I wondered why I could cry for characters in a lighthearted show more easily than I could for my own family. I remembered how, months earlier, I had a similar response to an episode of the sitcom “Superstore.” In the last episode of its second season, a tornado rips through the store with surprising violence, throwing shelves and people to the ground, making the same kind of earth-churning groan as the earthquakes that still frighten me every time they happen in Los Angeles. Two seasons in, the tone of the show is established such that I don’t expect any of the characters to die during the disaster, but they cling to each other and pray and laugh hysterically as if they don’t know they’re in a sitcom. How does it feel when the worst appears to be happening? By then at home under shelter-in-place orders, I hadn’t cried about the pandemic, but I sobbed for the Cloud 9 employees as I watched the show alone late at night.
The actual tornado scene lasts only three minutes, and though the store is destroyed, no people are killed or injured. Like “The Baby-Sitters Club,” “Superstore” is a comedy of happy, if sometimes complicated, endings. Through the established expectations of their genre, they signal that you can let down your guard, knowing that in the end you’ll be restored with a dose of optimism, unlike in the chaotic real world.
As I thought about it, I realized how many times comedies and feel-good stories had given me this kind of emotional relief over the years. As a teenager, I broke long dry-spells of crying with movies like “Lilo & Stitch” and “13 Going on 30,” realizing in hindsight the pressure points they touched in my own life: the isolation of moving and constantly starting over at new schools, the bittersweetness of leaving home for college, the recognition that I’d lost bonding time with my younger brothers by prioritizing my friends over family. I still remember these moments years later because of how good it felt — not healing, really, but necessary — to take a feeling locked in me and let it out into the world.

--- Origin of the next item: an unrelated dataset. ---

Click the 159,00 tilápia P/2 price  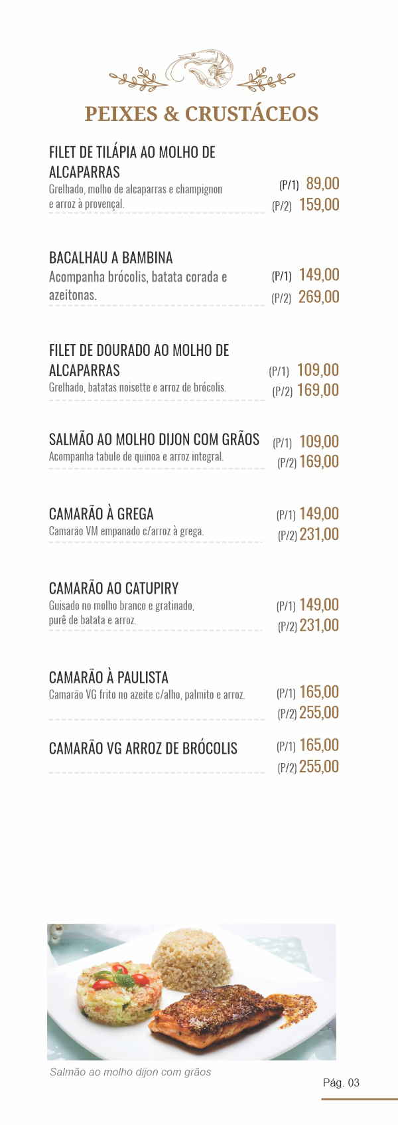point(319,205)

Earlier in the pandemic I worried all the time, about my high-risk parents and my brother who works in a high-risk job. I’ve managed over the months to turn the worry down, but still when the question arises — What if they get the virus? — there’s no magical thinking, no happy-ending genre rule that can lower the stakes. But I don’t think these shows are trying to erase tragedy, either. Rather, they create an atmosphere warm enough to make tragedy bearable.
One of my favorite examples of this kind of emotionally disarming show is “Never Have I Ever,” a teen rom-com that is really about protagonist Devi Vishwakumar acknowledging her grief over her father’s death. Reminders of his absence appear throughout a landscape of cheerful pop music, brightly colored clothes, and wholesome friendships. Frequent flashbacks to his life create a layered timeline, making him feel almost alive to us, just as dreams that he’s back in the living room watching tennis matches make him momentarily almost alive to Devi.
There’s an element of wish-fulfillment to these narratives — not just that we’ll make it through the disaster alive, but that we can keep those we love close to us through memory, creating our own layered timeline where every life goes on, in a way, forever. At the end of the “Baby-Sitters Club” episode about Mimi’s stroke, Claudia has picked up a book about the incarceration and used it to paint an image of a small girl wearing a numbered tag on her coat, waiting for the train to take her to camp. Claudia will remember Mimi’s experience and share it with others so they remember, too, the painting implies. The optimism of this moment is at once tiny and boundless. I try to hold onto it as the credits roll.